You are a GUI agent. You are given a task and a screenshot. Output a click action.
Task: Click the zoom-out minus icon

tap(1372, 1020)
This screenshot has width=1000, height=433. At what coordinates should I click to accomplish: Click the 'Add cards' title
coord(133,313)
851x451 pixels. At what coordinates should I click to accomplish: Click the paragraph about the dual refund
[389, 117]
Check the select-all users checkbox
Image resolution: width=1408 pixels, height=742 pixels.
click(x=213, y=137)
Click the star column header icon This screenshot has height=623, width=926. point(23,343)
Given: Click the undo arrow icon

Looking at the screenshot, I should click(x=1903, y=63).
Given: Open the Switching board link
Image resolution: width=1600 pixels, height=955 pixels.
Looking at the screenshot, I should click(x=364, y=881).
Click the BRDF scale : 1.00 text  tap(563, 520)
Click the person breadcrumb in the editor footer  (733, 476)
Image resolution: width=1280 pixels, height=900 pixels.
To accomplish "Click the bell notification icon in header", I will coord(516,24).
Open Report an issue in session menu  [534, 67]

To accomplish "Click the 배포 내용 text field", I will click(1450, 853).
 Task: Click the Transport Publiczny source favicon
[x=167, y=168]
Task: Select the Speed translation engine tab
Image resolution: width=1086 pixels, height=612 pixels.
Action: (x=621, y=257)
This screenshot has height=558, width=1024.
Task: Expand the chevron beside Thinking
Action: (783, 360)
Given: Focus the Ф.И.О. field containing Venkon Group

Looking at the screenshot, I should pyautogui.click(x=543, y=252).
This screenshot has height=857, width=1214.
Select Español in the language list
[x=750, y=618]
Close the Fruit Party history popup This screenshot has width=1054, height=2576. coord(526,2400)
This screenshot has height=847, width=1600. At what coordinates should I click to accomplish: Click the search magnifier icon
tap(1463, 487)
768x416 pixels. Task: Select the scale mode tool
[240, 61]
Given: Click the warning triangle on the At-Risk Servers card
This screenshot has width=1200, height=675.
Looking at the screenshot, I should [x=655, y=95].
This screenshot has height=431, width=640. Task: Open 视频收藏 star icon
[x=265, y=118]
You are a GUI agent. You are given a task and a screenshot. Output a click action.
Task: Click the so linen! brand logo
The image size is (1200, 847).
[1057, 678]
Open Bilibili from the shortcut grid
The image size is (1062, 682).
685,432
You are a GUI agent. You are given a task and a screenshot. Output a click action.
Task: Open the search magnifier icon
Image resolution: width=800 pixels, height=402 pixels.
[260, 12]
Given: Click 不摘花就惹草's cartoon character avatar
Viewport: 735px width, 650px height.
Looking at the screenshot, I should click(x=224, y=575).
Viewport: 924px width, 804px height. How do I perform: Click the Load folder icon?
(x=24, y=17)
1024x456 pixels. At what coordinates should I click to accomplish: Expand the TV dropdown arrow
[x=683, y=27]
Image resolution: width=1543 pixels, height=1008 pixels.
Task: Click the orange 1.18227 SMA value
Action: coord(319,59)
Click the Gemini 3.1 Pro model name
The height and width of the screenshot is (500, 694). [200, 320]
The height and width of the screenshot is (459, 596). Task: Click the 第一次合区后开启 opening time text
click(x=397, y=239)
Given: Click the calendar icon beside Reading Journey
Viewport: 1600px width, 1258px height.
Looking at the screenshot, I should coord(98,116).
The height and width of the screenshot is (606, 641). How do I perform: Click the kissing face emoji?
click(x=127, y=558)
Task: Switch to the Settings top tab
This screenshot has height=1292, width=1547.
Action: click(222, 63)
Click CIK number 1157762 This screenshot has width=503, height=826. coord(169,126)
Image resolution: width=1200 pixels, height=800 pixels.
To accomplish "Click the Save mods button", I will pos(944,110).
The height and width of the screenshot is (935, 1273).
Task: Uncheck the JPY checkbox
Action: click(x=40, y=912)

- Task details -
Give back the entries exactly. Omit none of them.

- Solution for this exercise -
You are a GUI agent. You are given a task and a screenshot. Output a click action.
Task: Click the zoom-out minus icon

tap(1372, 1020)
This screenshot has width=1000, height=433. At what coordinates should I click to accomplish: Click the 'Add cards' title
coord(133,313)
851x451 pixels. At what coordinates should I click to accomplish: Click the paragraph about the dual refund
[389, 117]
Check the select-all users checkbox
Image resolution: width=1408 pixels, height=742 pixels.
click(x=213, y=137)
Click the star column header icon This screenshot has height=623, width=926. point(23,343)
Given: Click the undo arrow icon

Looking at the screenshot, I should click(x=1903, y=63).
Given: Open the Switching board link
Image resolution: width=1600 pixels, height=955 pixels.
Looking at the screenshot, I should click(x=364, y=881).
Click the BRDF scale : 1.00 text  tap(563, 520)
Click the person breadcrumb in the editor footer  (733, 476)
Image resolution: width=1280 pixels, height=900 pixels.
To accomplish "Click the bell notification icon in header", I will coord(516,24).
Open Report an issue in session menu  [534, 67]

To accomplish "Click the 배포 내용 text field", I will click(1450, 853).
 Task: Click the Transport Publiczny source favicon
[x=167, y=168]
Task: Select the Speed translation engine tab
Image resolution: width=1086 pixels, height=612 pixels.
Action: (x=621, y=257)
This screenshot has height=558, width=1024.
Task: Expand the chevron beside Thinking
Action: (783, 360)
Given: Focus the Ф.И.О. field containing Venkon Group

Looking at the screenshot, I should pyautogui.click(x=543, y=252).
This screenshot has height=857, width=1214.
Select Español in the language list
[x=750, y=618]
Close the Fruit Party history popup This screenshot has width=1054, height=2576. coord(526,2400)
This screenshot has height=847, width=1600. At what coordinates should I click to accomplish: Click the search magnifier icon
tap(1463, 487)
768x416 pixels. Task: Select the scale mode tool
[240, 61]
Given: Click the warning triangle on the At-Risk Servers card
This screenshot has width=1200, height=675.
Looking at the screenshot, I should [x=655, y=95].
This screenshot has height=431, width=640. Task: Open 视频收藏 star icon
[x=265, y=118]
You are a GUI agent. You are given a task and a screenshot. Output a click action.
Task: Click the so linen! brand logo
The image size is (1200, 847).
[1057, 678]
Open Bilibili from the shortcut grid
The image size is (1062, 682).
685,432
You are a GUI agent. You are given a task and a screenshot. Output a click action.
Task: Open the search magnifier icon
Image resolution: width=800 pixels, height=402 pixels.
[260, 12]
Given: Click 不摘花就惹草's cartoon character avatar
Viewport: 735px width, 650px height.
Looking at the screenshot, I should click(x=224, y=575).
Viewport: 924px width, 804px height. How do I perform: Click the Load folder icon?
(x=24, y=17)
1024x456 pixels. At what coordinates should I click to accomplish: Expand the TV dropdown arrow
[x=683, y=27]
Image resolution: width=1543 pixels, height=1008 pixels.
Task: Click the orange 1.18227 SMA value
Action: coord(319,59)
Click the Gemini 3.1 Pro model name
The height and width of the screenshot is (500, 694). [200, 320]
The height and width of the screenshot is (459, 596). Task: Click the 第一次合区后开启 opening time text
click(x=397, y=239)
Given: Click the calendar icon beside Reading Journey
Viewport: 1600px width, 1258px height.
Looking at the screenshot, I should coord(98,116).
The height and width of the screenshot is (606, 641). How do I perform: Click the kissing face emoji?
click(x=127, y=558)
Task: Switch to the Settings top tab
This screenshot has height=1292, width=1547.
Action: click(222, 63)
Click CIK number 1157762 This screenshot has width=503, height=826. coord(169,126)
Image resolution: width=1200 pixels, height=800 pixels.
To accomplish "Click the Save mods button", I will pos(944,110).
The height and width of the screenshot is (935, 1273).
Task: Uncheck the JPY checkbox
Action: click(x=40, y=912)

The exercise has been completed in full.